You begin by selecting a focus (say, a flower). You make a lateral displacement (an interruption in the middle of a logical thought sequence) for generating a stimulus. You might think about flowers that "never die" instead of flowers that "always die." Then, you make a connection. In this case, artificial flowers are one such connection. The authors then go on to explain how your initial focus can be a market, a product or the rest of the mix of serving customers. To make lateral displacements (let's look at sending roses on Valentine's Day), you should use substitutions (send lemons on Valentine's Day), inversions (send roses on all days except Valentine's Day), combinations (send roses and a pencil on Valentine's Day), exaggerations (send dozens of roses), eliminations (don't send roses) and reorderings (the beloved sends the roses to the admirer). Substitution turns out to be the easiest method to use at the market level. They provide many examples of how to do each one, and how to create products and services from these perspectives. You also get lots of tips on how to make connections. You are encouraged to "solve the gap" by applying a valuation technique by imagining the purchase process, extracting the positive elements, and finding the right setting for the new offering. All of these points are nicely summarized on pages 201-202. They go on to show how to create new business concepts beginning on page 149.
How do you implement lateral marketing in your company? They draw on three suggestions made by Gary Hamel from his article "Bringing Silicon Valley Inside" (Harvard Business Review, September 1999). The three suggestions involve creating internal markets for ideas, capital and innovative talent.

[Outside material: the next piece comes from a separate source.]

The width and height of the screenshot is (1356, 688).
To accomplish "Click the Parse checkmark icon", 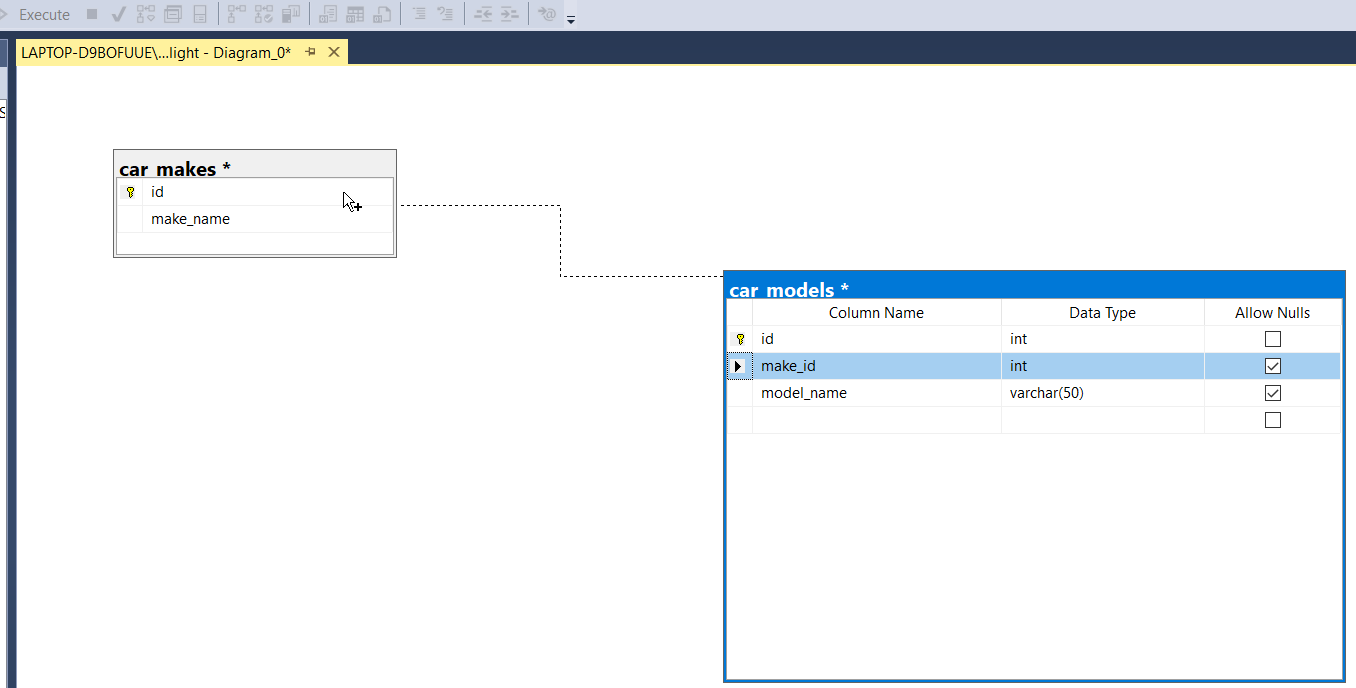I will (x=118, y=15).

If this summary makes Lateral Marketing seem like a thought experiment derived from the work of others, you have understood my summary well. In putting these new combinations together, the authors have been innovative . . . but they have also missed important lessons that could have been gained by doing field work in the subject.
I began to see how the authors were going wrong when I read their description of appropriate situations for vertical versus lateral marketing. Rather than seeing lateral marketing as potentially the lead process in all situations, they chose to keep vertical marketing as important in newly developing markets. If you look instead at where new business models come, you find they are much more likely to be present in newly developing markets.

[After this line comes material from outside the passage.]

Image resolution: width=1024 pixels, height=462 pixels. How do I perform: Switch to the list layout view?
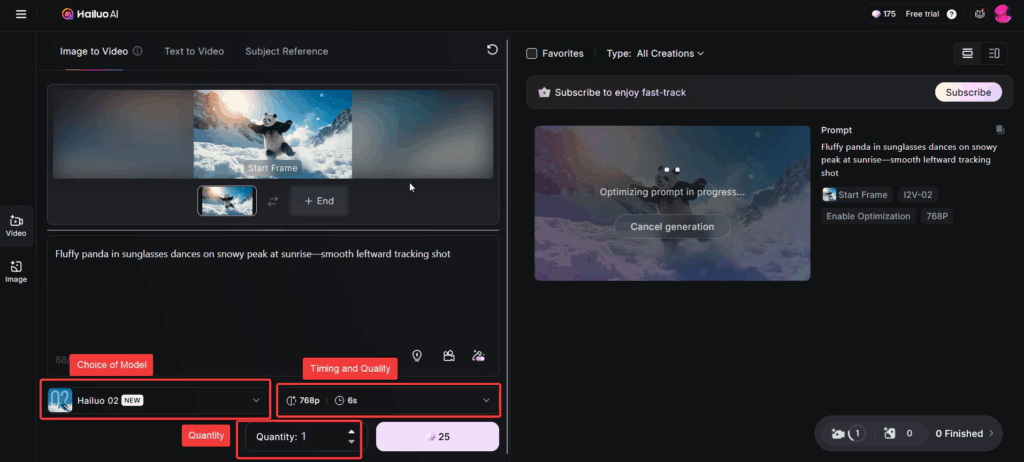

The second element that is missed is that lateral marketing is seen as something that marketing people do, separate from the rest of the organization for the most part. Category innovations and new business models, by contrast, often come from combined efforts of those with many functional perspectives. They are often focusing as hard on creating competitive advantages as they are on customer advantages. You won't hear much about strategy, competitive advantage or outperforming competitors in this book.
Those observations made me realize that the majority of the examples were for low-price point consumer products. If the authors had considered more services and nonconsumer products, they would have seen the need to draw on more disciplines collectively in developing new products, categories and business models. Although they see a glint of the possibility of new business models, they miss the point that a valuable new business model is worth a great many successful new products and actually makes the new product development success rate easier to improve.
I recommend the book as a way to help marketing executives who find themselves in a canoe without a paddle when it comes to considering new markets. The process here will help them extend their vision in new directions . . . and that's a good thing.